Eventually pressures built up for Kariba South extension, which President Mnangagwa commissioned within months of assuming office, but Hwange extensions had been kept on the back burner until the President, in April this year, managed to convince President Xi Jinping of China that he was both knowledgeable over what Zimbabwe needed and was serious about assuming the financial burden. So the logjam was broken and work now starts.

As the President continuously explains, all the Government plans for pushing economic growth up to the levels required to make our country a relatively comfortable place to live by 2030 are doomed unless the new mines, the new factories, the new irrigation systems and the new homes can be supplied with electricity. And be supplied whenever the users desire in any 24 hours.

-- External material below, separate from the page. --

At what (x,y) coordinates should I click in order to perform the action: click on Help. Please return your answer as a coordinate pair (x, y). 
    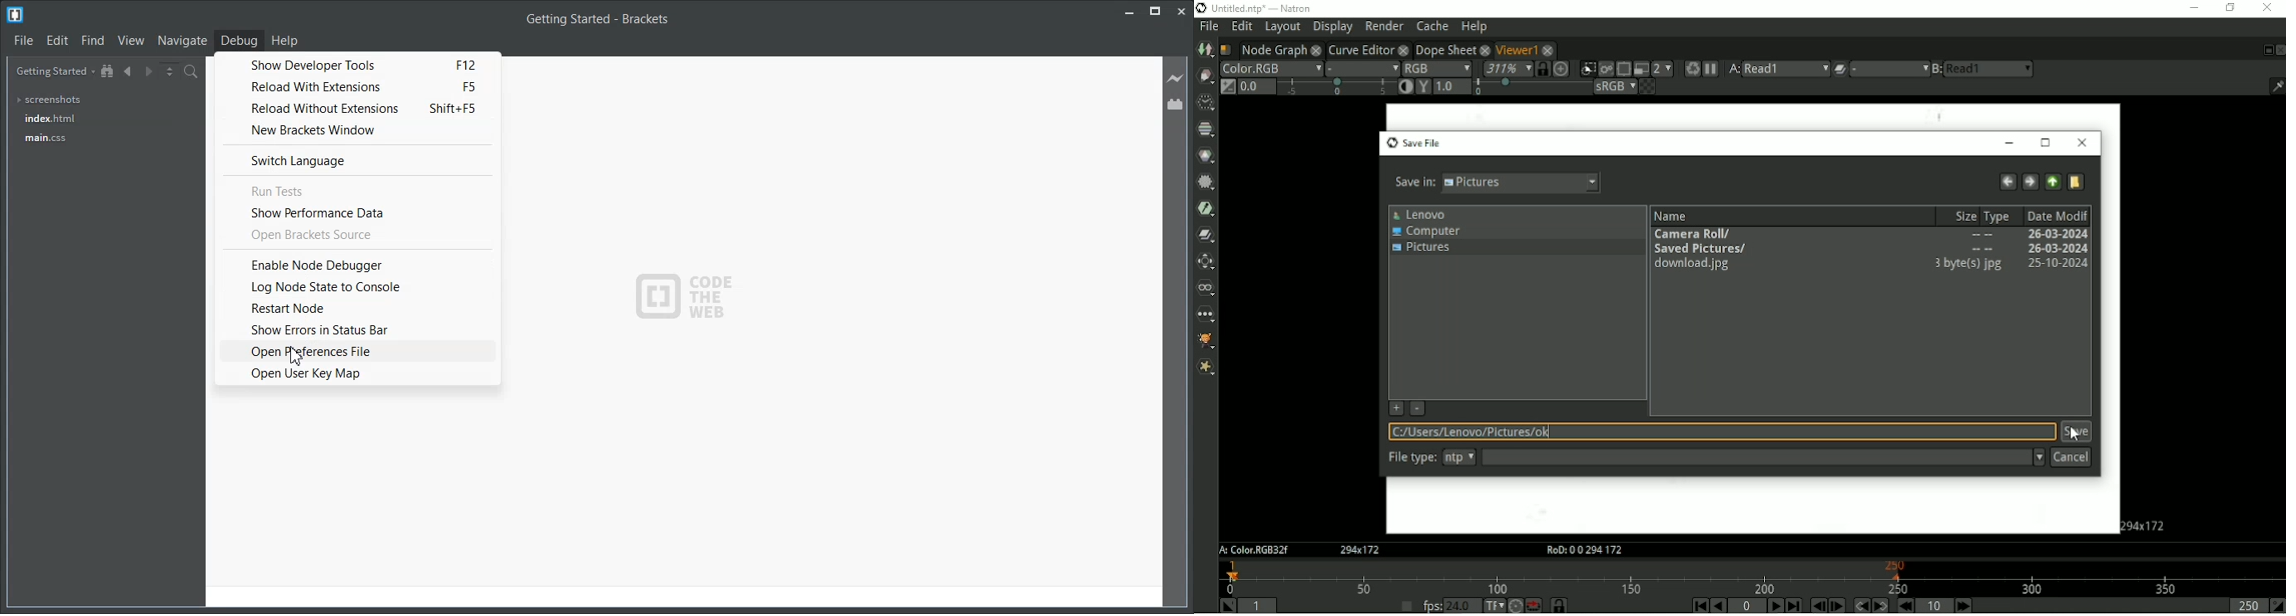
    Looking at the image, I should click on (286, 41).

Once the accelerated work on Hwange Thermal is complete, this station will take over the major share of supplying Zesa’s base load, basically what the country needs in low demand times. For weird reasons created by bad economics Zesa has been using its hydro station for base load and its thermal for peak output, the exact opposite of what every other utility does and a system guaranteed to increase wear and tear on the thermal station. These sort of coal stations are at their most efficient when their boilers are burning 24 hours a day, seven days a week.

The expanded Kariba South then moves into the operating mode that most utilities desperately want from hydro stations, coping with all the ups and downs of power demand during the day and being able to cope with the peak demand in the morning and evening. This might well see Kariba South making a very modest contribution to the grid at say 2am, perhaps just 200MW. But at 5pm when factories are still buzzing but a lot of homes are switching on stoves, it soars to close to its 1050MW rating, huge swings in output are easy with a hydro station.

Meanwhile of course the responsive Government is now listening to its economists and engineers and working out when each new station needs to come on line and making sure construction starts in time to meet that deadline.

This is not difficult; it is how utilities are supposed to operate. One interesting example is China, which at one stage during its drive to becoming the world’s largest manufacturing economy was commissioning a new very large thermal station every fortnight, while building the world’s largest hydro scheme at the same time.

There is a financing blip in progress right now, because we left the extensions too long and wound down maintenance at Hwange Thermal. An expanding utility can normally keep a constant capital charge in its rates by mixing cheap energy from older fully-depreciated and paid-for stations with the higher priced stuff coming from the new station. Zesa will battle slightly to meet that model as new Hwange power comes onto the grid but it will be saving on some very expensive peak-power imports so should be able to manage.

Then its next stations will form an ever smaller percentage of existing capacity as they come on stream and so the economics start favouring the consumer for a change.  We are now on the right track.